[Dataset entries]

_ _ _ _ _

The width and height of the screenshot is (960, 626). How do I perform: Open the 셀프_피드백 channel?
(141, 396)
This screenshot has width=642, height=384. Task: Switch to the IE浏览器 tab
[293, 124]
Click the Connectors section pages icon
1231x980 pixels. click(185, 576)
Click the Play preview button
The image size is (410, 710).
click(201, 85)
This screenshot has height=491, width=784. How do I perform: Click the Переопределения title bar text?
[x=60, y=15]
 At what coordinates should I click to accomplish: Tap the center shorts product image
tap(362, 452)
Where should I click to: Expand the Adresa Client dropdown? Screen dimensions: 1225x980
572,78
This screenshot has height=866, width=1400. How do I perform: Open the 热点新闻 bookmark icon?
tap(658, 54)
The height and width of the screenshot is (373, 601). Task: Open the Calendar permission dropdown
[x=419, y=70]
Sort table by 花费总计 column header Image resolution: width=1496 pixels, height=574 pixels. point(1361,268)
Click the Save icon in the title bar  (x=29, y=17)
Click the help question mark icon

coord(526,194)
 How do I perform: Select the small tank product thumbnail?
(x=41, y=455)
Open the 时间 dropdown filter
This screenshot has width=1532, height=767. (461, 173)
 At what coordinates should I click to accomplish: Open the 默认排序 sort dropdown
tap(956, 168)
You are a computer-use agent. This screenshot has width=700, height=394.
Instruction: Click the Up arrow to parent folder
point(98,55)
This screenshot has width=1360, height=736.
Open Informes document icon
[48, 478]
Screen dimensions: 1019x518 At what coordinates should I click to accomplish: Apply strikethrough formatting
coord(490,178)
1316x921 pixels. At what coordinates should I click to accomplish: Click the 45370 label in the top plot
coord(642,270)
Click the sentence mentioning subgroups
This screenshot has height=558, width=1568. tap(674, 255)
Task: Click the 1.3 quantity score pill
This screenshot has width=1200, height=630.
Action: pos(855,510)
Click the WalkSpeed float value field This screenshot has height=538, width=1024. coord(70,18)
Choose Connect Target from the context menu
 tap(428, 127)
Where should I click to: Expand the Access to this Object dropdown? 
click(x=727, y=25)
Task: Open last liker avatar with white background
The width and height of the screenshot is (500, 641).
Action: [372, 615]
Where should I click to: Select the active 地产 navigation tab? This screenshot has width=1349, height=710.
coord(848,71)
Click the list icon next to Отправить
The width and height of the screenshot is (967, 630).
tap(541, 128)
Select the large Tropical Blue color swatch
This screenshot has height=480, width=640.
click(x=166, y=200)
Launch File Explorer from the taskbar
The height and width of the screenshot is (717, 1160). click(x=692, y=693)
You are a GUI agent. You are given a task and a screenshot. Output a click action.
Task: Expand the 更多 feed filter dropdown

_ _ _ _ _

**What is being asked**
Pick out every line above that holds the word "agent" and copy it.

**Response to this task**
You are a computer-use agent. This screenshot has width=700, height=394.
You are a GUI agent. You are given a task and a screenshot. Output a click action.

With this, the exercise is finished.